Big data, the almost endless growth of information available today to individuals, businesses, and government agencies, is often a challenge "to make sense of because human cognition, while remarkably powerful, is nevertheless a limited resource," said Kurt Luther, assistant professor of computer science at Virginia Tech.
For example, if an individual analyst is working on a complex task such as identifying a threat to national security, most advanced machine learning techniques do not have the needed capabilities to solve the problem. Neither does crowdsourcing, Luther added.
Crowdsourcing, in this sense, means soliciting contributions of data from a large group of people, most of whom are online users.
Luther and Christopher North, professor of computer science and associate director of Virginia Tech's Discovery Analytics Center, have designed a series of four experiments they said will enhance crowdsourcing as a "promising technique for applying human intelligence to problems computers cannot easily solve."
The National Science Foundation is supporting this work with a $500,000 grant over three years from its cyber-human systems program area.
Luther, the principal investigator on this project, said the challenge is to "understand when crowds are more useful than computation" in the attempts to make sense out of a problem. The second task is to determine how to provide crowd investigators with sustained complex lines of inquiry and not spend their limited amounts of time pursuing dead ends.
"We are in the midst of a data deluge," Luther quipped. "
How can an analyst sort through so much available information?
Luther and North, who are both faculty members with the Institute for Creativity, Arts, and Technology, think they have the answers with a novel concept they developed in computer science called context slices. The method uses a combination of human and computational guidance to give crowd workers only the information they need to complete their assigned tasks.
They will use their prototype in a series of experiments that are aimed at making better sense of big data with the simultaneous use of crowdsourcing. "Ultimately this system design will be a major step towards realizing our longer-term vision of developing powerful software tools to augment human intelligence and sense making," Luther said.
As an example, Luther described a situation where an analyst working in intelligence might be investigating three different individuals suspected of being involved in a terrorist plot. After collecting a large stockpile of potentially relevant documents including police reports, depositions, and surveillance footage, the expert can launch the context slices software program and sift through and categorize related documents.
The software will begin seeking potential connections between the suspects using both computational and crowd based techniques.

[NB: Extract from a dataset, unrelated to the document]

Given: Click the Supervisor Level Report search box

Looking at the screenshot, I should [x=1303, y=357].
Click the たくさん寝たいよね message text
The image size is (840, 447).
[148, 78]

Prior work conducted by Luther and collaborators Steven Dow, Nathan Hahn, and Niki Kittur at Carnegie Mellon University showed how crowd workers can synthesize information from diverse sources gathered online to produce useful overviews. This work led to Crowdlines, a crowdsourcing system that generates an overview of a domain of knowledge, such as major topics in psychology, and allows users to easily identify the more common perspectives or idiosyncrasies across a diverse range of sources.
"From our earlier promising results, we conclude that crowdsourcing offers great potential to augment an individual's ability to make sense of complex and unfamiliar topics," Luther concluded.
The computer scientists plan to develop a new graduate course on social computing and analytics that will study the issues associated with big crowds for big data.